Over $36M for Taxiway Repair and Replacement by HEAD, INC/DIAZ, JOINT VENTURE, awarded by the Department of Defense
Contract Overview
Contract Amount: $36,316,598 ($36.3M)
Contractor: Head, Inc/Diaz, Joint Venture
Awarding Agency: Department of Defense
Start Date: 2015-09-28
End Date: 2020-06-30
Contract Duration: 1,737 days
Daily Burn Rate: $20.9K/day
Competition Type: FULL AND OPEN COMPETITION
Number of Offers Received: 4
Pricing Type: FIRM FIXED PRICE
Sector: Construction
Official Description: IGF::OT::IGF REPAIR AND REPLACE TAXIWAY
Place of Performance
Location: DYESS AFB, TAYLOR County, TEXAS, 79607
State: Texas Government Spending
Plain-Language Summary
Department of Defense obligated $36.3 million to HEAD, INC/DIAZ, JOINT VENTURE for work described as: IGF::OT::IGF REPAIR AND REPLACE TAXIWAY Key points: 1. The contract value of over $36 million represents a significant investment in critical infrastructure. 2. Full and open competition suggests a potentially competitive bidding process, which can lead to better pricing. 3. The definitive contract type indicates a commitment to a specific scope of work over a defined period. 4. The project's duration of approximately 1737 days highlights the scale and complexity of the taxiway infrastructure needs. 5. The North American Industry Classification System (NAICS) code 237310 points to a focus on highway, street, and bridge construction, indicating specialized expertise is required. 6. The absence of small business set-aside or subcontracting flags suggests this contract was not specifically targeted to boost small business participation.
Value Assessment
Rating: fair
Benchmarking the value of this contract requires more granular data on the specific scope of work and the condition of the taxiways. However, a $36 million contract for infrastructure repair and replacement over nearly five years is substantial. Without comparable project costs for similar airfield infrastructure projects, it is difficult to definitively assess value for money. The firm-fixed-price nature of the contract shifts risk to the contractor, which can be beneficial if managed effectively, but could also lead to higher initial bids to account for unforeseen issues.
Cost Per Unit: N/A
Competition Analysis
Competition Level: full-and-open
The contract was awarded under full and open competition, indicating that all responsible sources were permitted to submit bids. The presence of 4 bidders suggests a moderate level of competition for this project. While more bidders could potentially drive prices lower, a competitive field of four indicates that the market was engaged and that the government had options to choose from, likely leading to a more favorable price than a sole-source award.
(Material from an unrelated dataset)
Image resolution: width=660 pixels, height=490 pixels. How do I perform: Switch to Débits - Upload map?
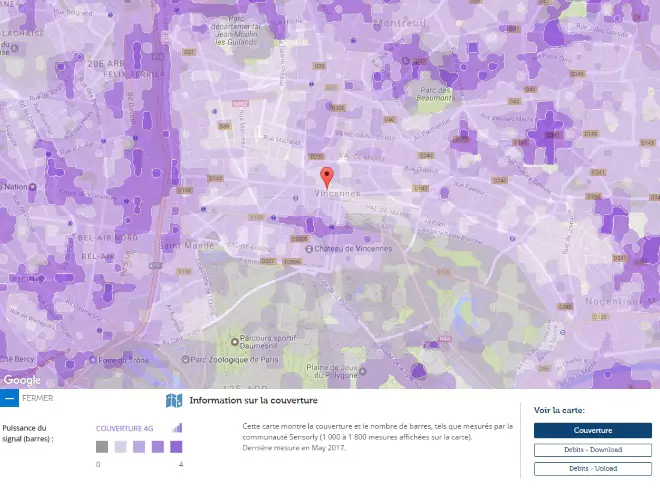592,468
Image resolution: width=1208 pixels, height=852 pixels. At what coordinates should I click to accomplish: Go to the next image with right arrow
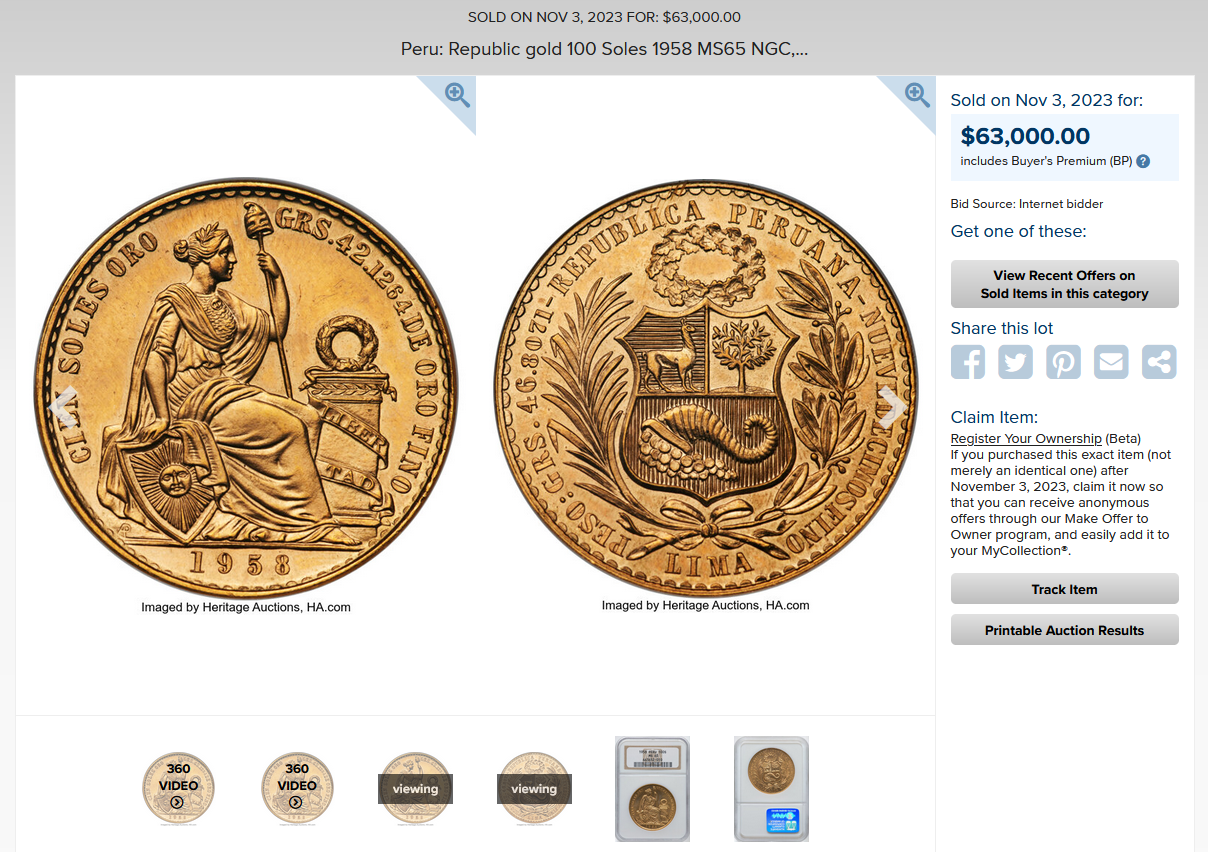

Taxpayer Impact: Full and open competition generally benefits taxpayers by fostering a competitive environment that can lead to more efficient use of funds and potentially lower contract prices compared to less competitive procurement methods.
Public Impact
The primary beneficiaries are the Department of Defense and its operational units, ensuring safe and efficient aircraft movement. The services delivered include the repair and replacement of critical taxiway infrastructure, essential for airfield operations. The geographic impact is localized to the specific military installation where the taxiways are located, likely within Texas given the 'TX' state code. The workforce implications involve construction labor and specialized engineering services, contributing to employment in the relevant sectors.
Waste & Efficiency Indicators
Waste Risk Score: 50 / 10
Warning Flags
- Potential for cost overruns if unforeseen structural issues arise during repair, despite the firm-fixed-price contract.
- Risk of schedule delays impacting airfield operations if the contractor faces challenges in material procurement or labor availability.
- Ensuring the long-term durability and quality of repairs to avoid premature degradation and future costly interventions.
Positive Signals
- The firm-fixed-price contract structure provides cost certainty for the government, assuming the contractor manages risks effectively.
- Awarding to a joint venture (HEAD, INC/DIAZ) may indicate a combination of expertise and capacity to handle complex infrastructure projects.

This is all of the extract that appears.